Top of Records supplied
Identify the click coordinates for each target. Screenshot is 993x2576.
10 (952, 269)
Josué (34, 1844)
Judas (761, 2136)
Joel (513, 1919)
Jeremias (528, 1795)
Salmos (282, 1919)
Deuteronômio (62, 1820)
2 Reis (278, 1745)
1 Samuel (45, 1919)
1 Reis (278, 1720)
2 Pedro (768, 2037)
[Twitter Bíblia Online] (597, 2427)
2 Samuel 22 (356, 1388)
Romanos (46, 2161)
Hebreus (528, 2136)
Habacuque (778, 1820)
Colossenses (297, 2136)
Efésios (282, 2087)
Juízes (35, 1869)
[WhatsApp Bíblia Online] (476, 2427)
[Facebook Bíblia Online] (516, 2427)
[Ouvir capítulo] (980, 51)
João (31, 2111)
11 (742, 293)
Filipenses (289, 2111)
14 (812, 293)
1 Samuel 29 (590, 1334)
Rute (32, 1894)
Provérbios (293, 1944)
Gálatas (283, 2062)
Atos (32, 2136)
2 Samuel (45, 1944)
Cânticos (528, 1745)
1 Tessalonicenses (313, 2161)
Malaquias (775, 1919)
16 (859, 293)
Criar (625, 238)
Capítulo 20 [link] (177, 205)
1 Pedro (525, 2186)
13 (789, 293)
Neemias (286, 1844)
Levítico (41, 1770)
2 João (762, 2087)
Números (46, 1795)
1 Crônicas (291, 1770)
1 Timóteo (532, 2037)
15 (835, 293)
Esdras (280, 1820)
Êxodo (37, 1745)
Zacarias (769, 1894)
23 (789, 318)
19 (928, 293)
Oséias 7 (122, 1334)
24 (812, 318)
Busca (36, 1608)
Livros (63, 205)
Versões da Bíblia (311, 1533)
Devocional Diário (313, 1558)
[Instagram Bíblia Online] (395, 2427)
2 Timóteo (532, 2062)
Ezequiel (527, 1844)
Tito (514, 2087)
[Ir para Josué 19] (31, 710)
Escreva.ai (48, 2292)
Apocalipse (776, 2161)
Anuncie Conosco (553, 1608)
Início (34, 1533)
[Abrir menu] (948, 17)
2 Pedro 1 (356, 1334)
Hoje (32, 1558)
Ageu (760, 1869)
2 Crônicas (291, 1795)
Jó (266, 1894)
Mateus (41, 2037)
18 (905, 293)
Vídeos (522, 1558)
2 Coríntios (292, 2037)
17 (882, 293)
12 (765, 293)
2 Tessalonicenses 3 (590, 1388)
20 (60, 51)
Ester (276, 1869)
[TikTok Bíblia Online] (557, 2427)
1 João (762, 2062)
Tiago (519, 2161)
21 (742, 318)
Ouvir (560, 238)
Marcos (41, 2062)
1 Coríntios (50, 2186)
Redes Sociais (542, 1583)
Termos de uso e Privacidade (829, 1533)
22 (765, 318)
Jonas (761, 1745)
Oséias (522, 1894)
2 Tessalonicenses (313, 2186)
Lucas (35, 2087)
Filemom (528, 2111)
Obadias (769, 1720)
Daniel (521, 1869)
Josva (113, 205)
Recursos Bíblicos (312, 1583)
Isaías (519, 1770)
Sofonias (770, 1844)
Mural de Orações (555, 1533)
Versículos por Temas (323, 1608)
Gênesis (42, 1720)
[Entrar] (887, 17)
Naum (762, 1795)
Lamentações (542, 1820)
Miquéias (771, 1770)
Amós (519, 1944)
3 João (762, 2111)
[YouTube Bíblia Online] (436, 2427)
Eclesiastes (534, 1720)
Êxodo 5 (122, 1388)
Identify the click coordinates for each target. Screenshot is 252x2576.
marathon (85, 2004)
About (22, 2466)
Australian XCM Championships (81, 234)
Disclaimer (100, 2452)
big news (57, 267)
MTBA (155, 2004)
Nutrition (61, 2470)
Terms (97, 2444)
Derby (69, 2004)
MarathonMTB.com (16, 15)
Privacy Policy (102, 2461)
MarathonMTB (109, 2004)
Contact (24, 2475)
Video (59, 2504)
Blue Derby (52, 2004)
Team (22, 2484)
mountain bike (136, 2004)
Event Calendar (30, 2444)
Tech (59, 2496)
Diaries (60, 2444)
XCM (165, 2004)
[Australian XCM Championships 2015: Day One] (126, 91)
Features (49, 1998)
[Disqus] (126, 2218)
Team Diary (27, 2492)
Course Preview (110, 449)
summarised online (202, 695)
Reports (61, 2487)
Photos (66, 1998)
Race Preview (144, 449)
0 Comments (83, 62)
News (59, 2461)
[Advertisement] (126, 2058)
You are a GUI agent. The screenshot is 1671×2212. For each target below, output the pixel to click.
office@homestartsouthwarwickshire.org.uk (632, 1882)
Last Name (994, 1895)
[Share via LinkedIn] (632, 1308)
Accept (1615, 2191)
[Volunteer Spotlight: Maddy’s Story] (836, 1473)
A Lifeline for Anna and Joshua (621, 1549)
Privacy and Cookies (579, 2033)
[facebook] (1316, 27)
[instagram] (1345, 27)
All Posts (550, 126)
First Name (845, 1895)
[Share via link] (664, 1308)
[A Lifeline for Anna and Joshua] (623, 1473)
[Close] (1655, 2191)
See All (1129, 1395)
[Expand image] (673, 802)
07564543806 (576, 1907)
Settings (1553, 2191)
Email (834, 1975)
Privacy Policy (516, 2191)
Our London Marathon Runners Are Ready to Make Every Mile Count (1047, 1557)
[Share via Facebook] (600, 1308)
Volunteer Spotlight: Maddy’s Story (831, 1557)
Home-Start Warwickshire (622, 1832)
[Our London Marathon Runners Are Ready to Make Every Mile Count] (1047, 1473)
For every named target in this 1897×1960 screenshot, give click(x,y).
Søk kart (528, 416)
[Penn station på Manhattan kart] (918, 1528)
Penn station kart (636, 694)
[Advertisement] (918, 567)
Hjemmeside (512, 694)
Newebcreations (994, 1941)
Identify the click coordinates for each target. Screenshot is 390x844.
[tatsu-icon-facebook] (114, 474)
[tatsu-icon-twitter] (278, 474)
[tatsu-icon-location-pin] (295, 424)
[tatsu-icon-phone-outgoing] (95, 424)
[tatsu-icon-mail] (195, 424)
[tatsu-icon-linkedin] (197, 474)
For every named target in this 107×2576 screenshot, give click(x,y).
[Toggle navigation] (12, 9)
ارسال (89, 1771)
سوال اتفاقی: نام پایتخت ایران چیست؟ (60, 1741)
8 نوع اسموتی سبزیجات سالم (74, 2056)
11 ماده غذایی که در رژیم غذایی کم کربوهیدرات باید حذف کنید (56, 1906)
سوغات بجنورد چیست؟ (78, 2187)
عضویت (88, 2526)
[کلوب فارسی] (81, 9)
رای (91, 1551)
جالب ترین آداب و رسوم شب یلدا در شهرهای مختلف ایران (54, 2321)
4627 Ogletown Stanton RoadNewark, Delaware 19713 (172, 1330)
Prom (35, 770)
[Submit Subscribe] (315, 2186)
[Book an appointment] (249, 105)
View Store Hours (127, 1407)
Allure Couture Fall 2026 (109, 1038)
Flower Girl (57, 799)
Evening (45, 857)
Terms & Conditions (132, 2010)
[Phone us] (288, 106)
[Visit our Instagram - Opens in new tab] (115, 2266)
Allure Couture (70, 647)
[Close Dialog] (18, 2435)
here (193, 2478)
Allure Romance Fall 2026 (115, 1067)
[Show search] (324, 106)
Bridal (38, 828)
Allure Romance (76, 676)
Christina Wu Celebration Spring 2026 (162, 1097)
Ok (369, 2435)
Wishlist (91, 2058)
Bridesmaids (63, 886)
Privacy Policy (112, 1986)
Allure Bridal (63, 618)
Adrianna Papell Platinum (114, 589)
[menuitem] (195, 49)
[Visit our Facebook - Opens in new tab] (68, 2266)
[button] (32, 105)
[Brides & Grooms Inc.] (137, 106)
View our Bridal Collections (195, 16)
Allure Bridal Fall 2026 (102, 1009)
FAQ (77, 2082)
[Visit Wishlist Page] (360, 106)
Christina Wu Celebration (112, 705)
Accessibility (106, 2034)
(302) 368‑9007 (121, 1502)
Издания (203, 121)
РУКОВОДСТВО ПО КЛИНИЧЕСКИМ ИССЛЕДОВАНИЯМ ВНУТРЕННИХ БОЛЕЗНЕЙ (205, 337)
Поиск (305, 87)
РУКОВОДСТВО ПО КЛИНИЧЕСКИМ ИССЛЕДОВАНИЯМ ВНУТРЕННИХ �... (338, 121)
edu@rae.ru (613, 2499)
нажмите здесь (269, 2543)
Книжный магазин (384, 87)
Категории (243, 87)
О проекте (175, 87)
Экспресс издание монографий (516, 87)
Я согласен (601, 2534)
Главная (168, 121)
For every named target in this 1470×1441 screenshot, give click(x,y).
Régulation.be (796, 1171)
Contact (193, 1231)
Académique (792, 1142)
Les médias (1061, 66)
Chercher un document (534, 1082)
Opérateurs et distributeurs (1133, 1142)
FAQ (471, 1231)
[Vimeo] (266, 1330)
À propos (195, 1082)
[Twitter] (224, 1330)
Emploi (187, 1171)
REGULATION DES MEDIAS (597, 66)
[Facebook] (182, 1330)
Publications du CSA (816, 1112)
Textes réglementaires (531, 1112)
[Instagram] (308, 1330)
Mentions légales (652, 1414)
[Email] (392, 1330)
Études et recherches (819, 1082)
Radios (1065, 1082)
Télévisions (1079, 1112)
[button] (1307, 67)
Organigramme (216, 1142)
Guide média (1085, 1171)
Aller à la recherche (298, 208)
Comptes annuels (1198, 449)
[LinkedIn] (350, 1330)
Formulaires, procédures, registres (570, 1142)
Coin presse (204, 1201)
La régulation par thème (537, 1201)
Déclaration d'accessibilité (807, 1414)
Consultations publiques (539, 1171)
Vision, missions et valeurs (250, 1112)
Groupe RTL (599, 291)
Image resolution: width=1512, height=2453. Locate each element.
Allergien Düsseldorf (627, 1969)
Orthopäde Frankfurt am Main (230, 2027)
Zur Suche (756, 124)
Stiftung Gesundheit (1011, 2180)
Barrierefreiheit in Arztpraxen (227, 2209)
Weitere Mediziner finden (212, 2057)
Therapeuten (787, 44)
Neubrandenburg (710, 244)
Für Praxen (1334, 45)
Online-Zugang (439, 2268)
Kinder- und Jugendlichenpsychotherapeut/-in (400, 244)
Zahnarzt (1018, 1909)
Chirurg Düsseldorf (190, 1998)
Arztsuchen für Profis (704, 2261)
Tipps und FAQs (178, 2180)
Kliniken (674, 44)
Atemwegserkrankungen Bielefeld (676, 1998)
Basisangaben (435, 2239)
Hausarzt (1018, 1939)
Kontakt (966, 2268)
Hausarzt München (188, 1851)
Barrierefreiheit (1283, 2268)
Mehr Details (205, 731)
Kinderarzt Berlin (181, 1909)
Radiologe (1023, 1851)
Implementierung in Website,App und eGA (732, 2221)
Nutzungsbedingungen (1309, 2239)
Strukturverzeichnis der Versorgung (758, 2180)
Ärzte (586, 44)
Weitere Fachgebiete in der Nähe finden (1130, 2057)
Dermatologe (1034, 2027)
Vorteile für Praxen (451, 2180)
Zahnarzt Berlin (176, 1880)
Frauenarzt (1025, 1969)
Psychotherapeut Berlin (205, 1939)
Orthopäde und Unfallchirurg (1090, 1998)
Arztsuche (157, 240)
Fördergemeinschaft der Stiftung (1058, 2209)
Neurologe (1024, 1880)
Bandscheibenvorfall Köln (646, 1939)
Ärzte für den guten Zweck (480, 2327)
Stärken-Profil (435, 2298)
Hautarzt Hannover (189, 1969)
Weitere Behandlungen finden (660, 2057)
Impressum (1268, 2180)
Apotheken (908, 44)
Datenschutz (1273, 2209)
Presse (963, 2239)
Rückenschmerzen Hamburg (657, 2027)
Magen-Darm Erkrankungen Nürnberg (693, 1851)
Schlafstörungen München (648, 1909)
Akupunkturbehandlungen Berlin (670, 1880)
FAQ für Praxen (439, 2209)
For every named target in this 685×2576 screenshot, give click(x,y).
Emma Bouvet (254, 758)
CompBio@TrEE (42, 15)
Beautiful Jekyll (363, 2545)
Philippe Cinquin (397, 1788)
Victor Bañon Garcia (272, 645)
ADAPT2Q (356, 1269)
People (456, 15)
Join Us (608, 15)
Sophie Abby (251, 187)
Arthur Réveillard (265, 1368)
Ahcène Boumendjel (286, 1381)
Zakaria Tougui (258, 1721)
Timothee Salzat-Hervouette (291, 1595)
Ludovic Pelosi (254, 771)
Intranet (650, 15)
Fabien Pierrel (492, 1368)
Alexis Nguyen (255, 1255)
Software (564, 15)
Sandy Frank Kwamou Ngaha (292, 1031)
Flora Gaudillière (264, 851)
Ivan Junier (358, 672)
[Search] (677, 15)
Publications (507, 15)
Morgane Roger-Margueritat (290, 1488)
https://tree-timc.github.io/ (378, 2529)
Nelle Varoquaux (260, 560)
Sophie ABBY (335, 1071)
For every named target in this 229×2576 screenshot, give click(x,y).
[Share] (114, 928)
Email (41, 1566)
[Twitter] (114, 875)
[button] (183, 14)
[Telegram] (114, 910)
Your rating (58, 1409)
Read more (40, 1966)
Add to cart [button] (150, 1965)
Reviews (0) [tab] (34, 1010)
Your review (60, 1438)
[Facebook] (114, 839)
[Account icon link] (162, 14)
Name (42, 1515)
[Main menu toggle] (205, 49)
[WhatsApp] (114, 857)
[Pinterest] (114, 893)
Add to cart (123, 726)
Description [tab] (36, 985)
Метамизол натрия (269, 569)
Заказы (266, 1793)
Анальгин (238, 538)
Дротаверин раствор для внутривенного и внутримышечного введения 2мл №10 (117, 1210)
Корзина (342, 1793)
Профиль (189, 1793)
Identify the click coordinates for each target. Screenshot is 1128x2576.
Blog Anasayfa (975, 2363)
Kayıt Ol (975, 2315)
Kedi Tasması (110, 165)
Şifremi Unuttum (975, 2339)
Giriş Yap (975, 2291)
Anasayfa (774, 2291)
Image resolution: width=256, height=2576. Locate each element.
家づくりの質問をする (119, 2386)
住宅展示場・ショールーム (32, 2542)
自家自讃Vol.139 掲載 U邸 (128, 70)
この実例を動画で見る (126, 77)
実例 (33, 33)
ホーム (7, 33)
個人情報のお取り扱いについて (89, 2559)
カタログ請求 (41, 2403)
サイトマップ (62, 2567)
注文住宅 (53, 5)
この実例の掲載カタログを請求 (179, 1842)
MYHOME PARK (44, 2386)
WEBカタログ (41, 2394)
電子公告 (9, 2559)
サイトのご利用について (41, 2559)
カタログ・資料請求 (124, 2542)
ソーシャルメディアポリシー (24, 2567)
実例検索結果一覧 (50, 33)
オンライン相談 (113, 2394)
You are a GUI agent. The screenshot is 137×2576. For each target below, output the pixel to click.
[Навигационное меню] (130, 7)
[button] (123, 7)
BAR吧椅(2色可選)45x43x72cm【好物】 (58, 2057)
Bottom of Records supplied
> Task details
All lines from the first line of the listing above through the line containing "Tito (514, 2087)" are to be retyped exactly. Leave out any other line.

> Answer to the exercise
Identify the click coordinates for each target. Screenshot is 993x2576.
10 (952, 269)
Josué (34, 1844)
Judas (761, 2136)
Joel (513, 1919)
Jeremias (528, 1795)
Salmos (282, 1919)
Deuteronômio (62, 1820)
2 Reis (278, 1745)
1 Samuel (45, 1919)
1 Reis (278, 1720)
2 Pedro (768, 2037)
[Twitter Bíblia Online] (597, 2427)
2 Samuel 22 (356, 1388)
Romanos (46, 2161)
Hebreus (528, 2136)
Habacuque (778, 1820)
Colossenses (297, 2136)
Efésios (282, 2087)
Juízes (35, 1869)
[WhatsApp Bíblia Online] (476, 2427)
[Facebook Bíblia Online] (516, 2427)
[Ouvir capítulo] (980, 51)
João (31, 2111)
11 (742, 293)
Filipenses (289, 2111)
14 (812, 293)
1 Samuel 29 (590, 1334)
Rute (32, 1894)
Provérbios (293, 1944)
Gálatas (283, 2062)
Atos (32, 2136)
2 Samuel (45, 1944)
Cânticos (528, 1745)
1 Tessalonicenses (313, 2161)
Malaquias (775, 1919)
16 (859, 293)
Criar (625, 238)
Capítulo 20 [link] (177, 205)
1 Pedro (525, 2186)
13 (789, 293)
Neemias (286, 1844)
Levítico (41, 1770)
2 João (762, 2087)
Números (46, 1795)
1 Crônicas (291, 1770)
1 Timóteo (532, 2037)
15 (835, 293)
Esdras (280, 1820)
Êxodo (37, 1745)
Zacarias (769, 1894)
23 (789, 318)
19 (928, 293)
Oséias 7 (122, 1334)
24 (812, 318)
Busca (36, 1608)
Livros (63, 205)
Versões da Bíblia (311, 1533)
Devocional Diário (313, 1558)
[Instagram Bíblia Online] (395, 2427)
2 Timóteo (532, 2062)
Ezequiel (527, 1844)
Tito (514, 2087)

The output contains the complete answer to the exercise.